Current Rally is 'V-Shaped Recovery for the Ages' Says Troy Gayeski
From Bloomberg Podcasts
Troy Gayeski•Chief Market Strategist, Future Standard
Executive Summary
The near-term market outlook is bullish, with S&P 500 earnings potentially growing 17% this year, driven by strong consumer spending and massive AI infrastructure investment.
A primary long-term risk is a coordinated pullback in AI spending by hyperscalers around mid-2027 if a material return on investment (ROIC) is not demonstrated, which could trigger a significant market correction.
The high volume of U.S.
Treasury issuance (5.8-6.2% of total debt) creates significant fiscal risk and will pressure the Federal Reserve to lower interest rates to manage debt service costs.
Market structure, characterized by systematic funds and 'buy the dip' retail behavior, has led to a pattern of rapid, V-shaped recoveries from corrections since the Eurozone crisis.
12 quotes
Concerns Raised
A potential coordinated pullback in AI spending by hyperscalers around mid-2027 if ROIC isn't proven.
Long-term U.S. fiscal sustainability due to high and accelerating debt issuance.
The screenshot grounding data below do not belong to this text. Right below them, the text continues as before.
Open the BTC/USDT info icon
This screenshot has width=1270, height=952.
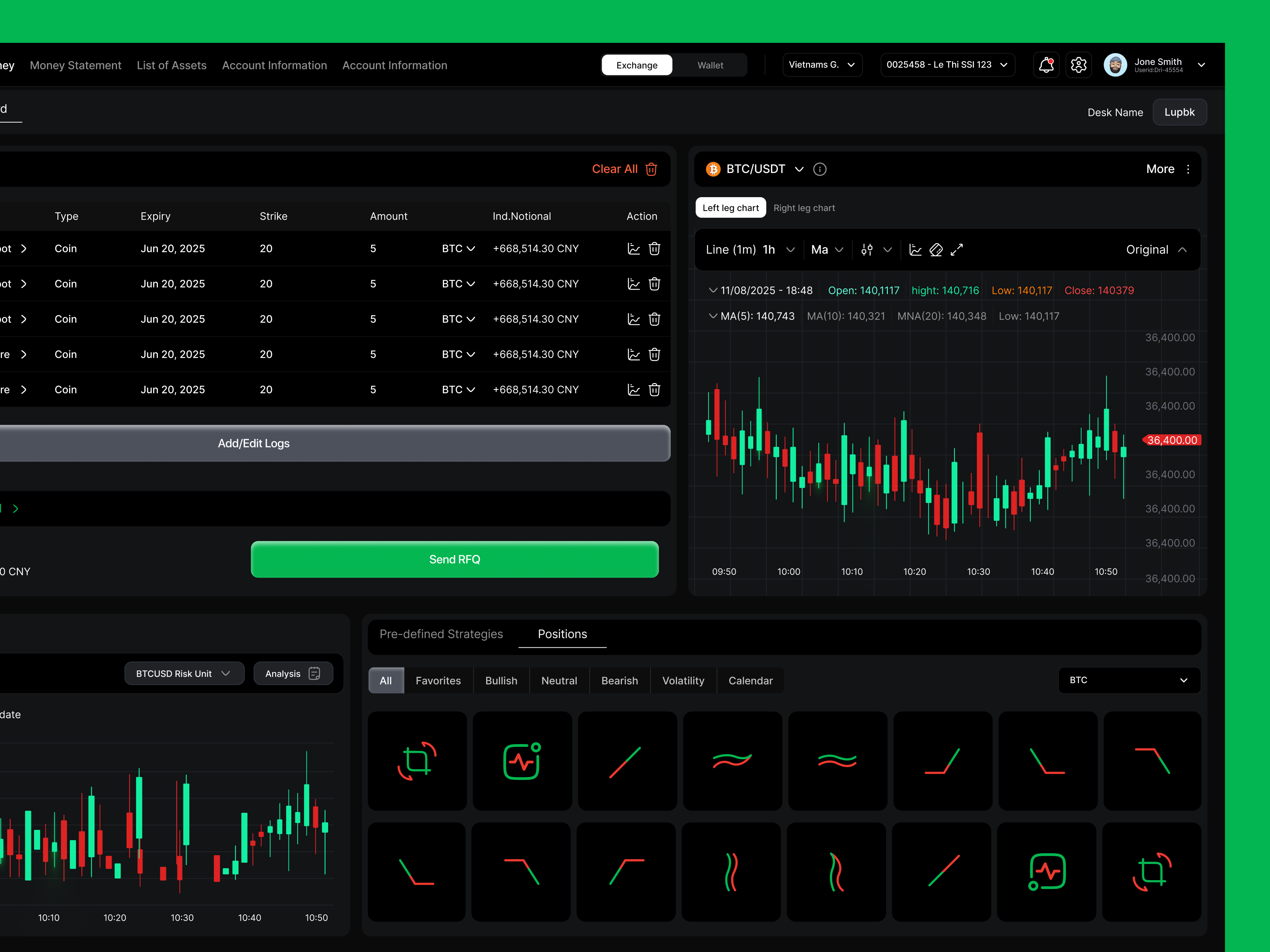[819, 169]
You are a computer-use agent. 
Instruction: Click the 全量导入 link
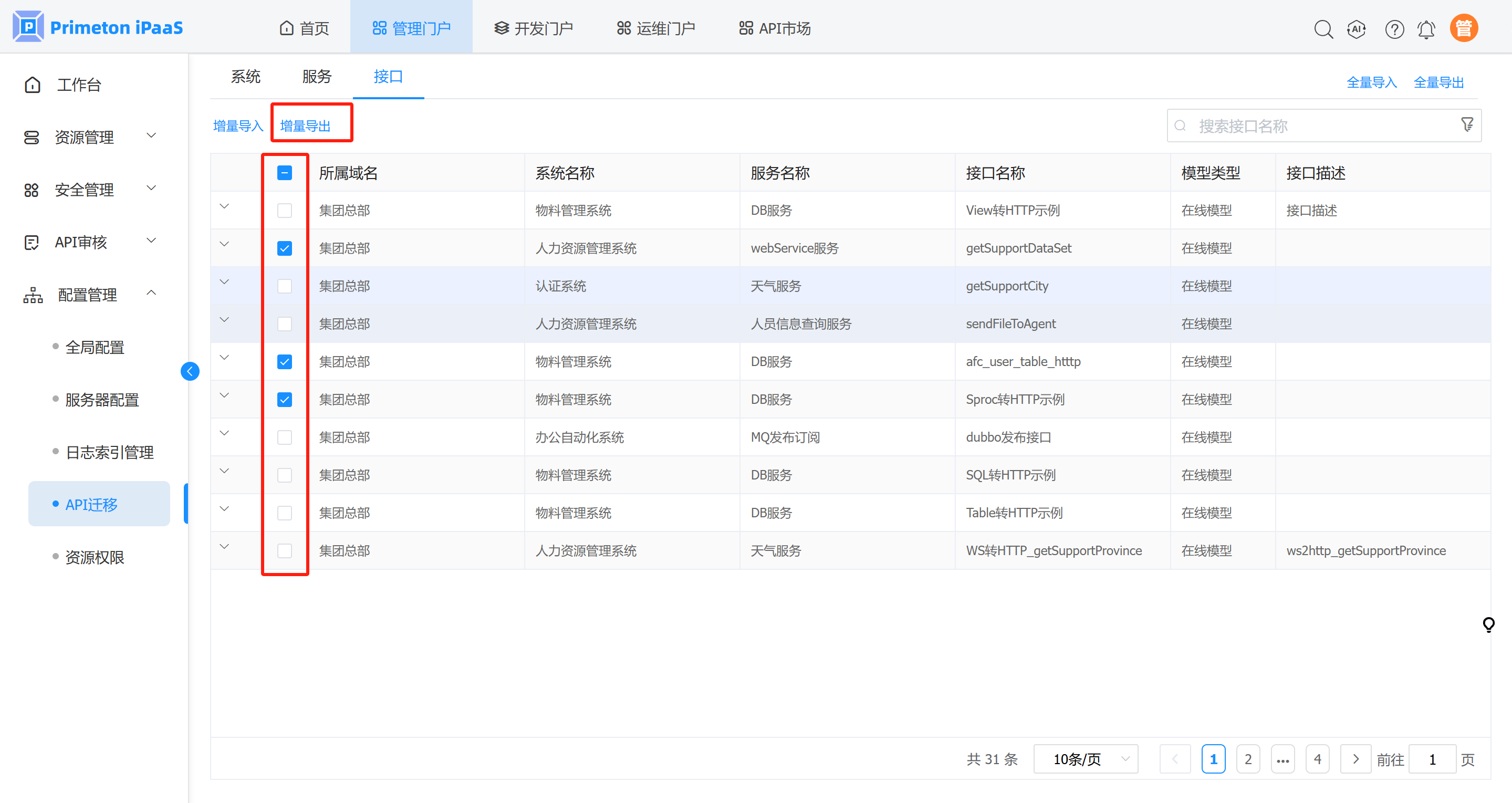1371,82
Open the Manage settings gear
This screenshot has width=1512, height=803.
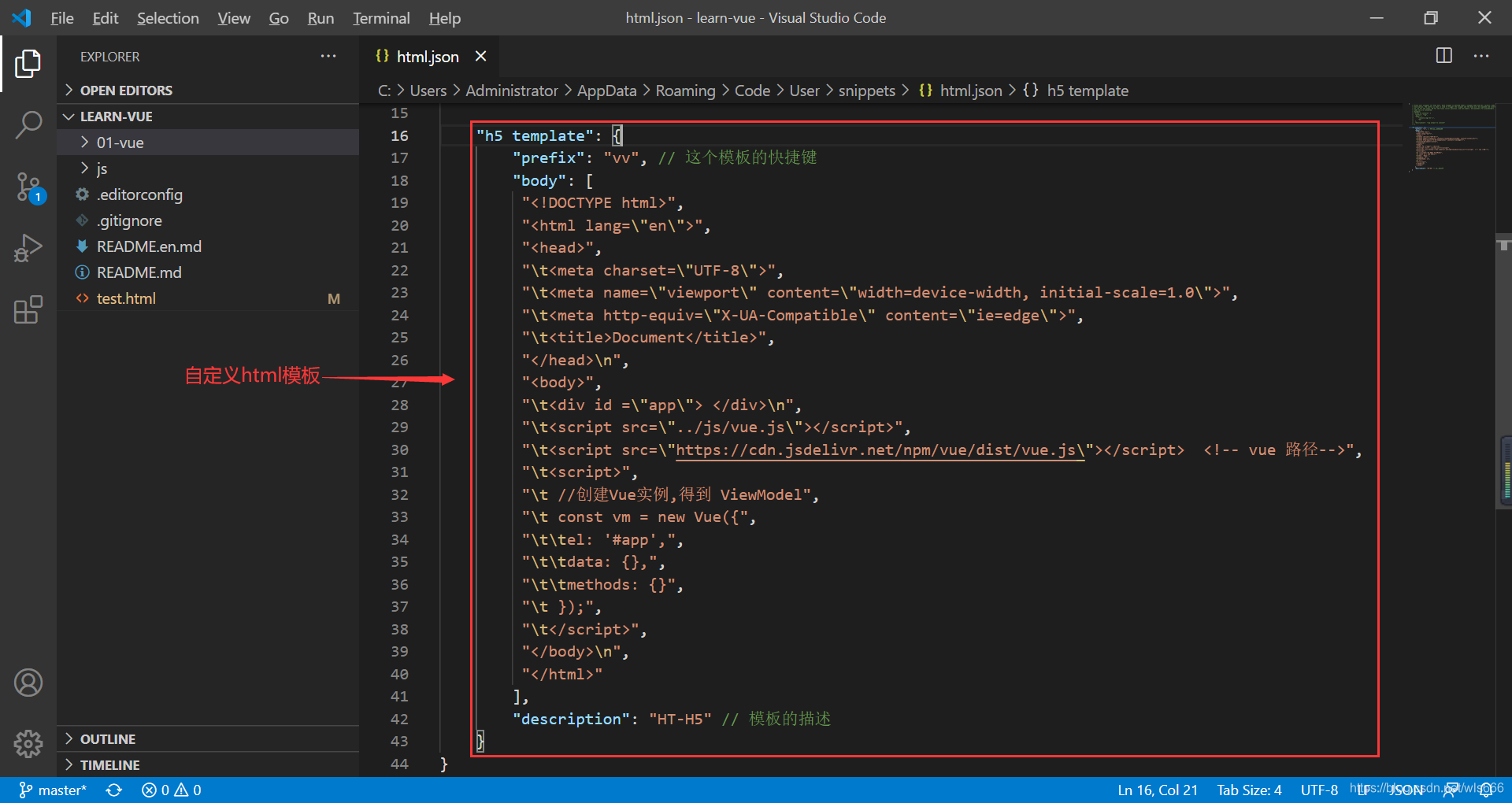click(28, 743)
The risk of a 'bear steepener' in the yield curve if markets balk at financing U.S. debt, which would cause equity multiple compression.
Opportunities Identified
Strong S&P 500 earnings growth in the near term, driven by AI investment and a resilient consumer.
Investing in AI infrastructure 'picks and shovels' (e.g., power, cooling, financing) through private markets at more reasonable valuations.
Large-cap technology companies, which recently traded at their lowest valuation multiples in some time, offering growth at a more reasonable price.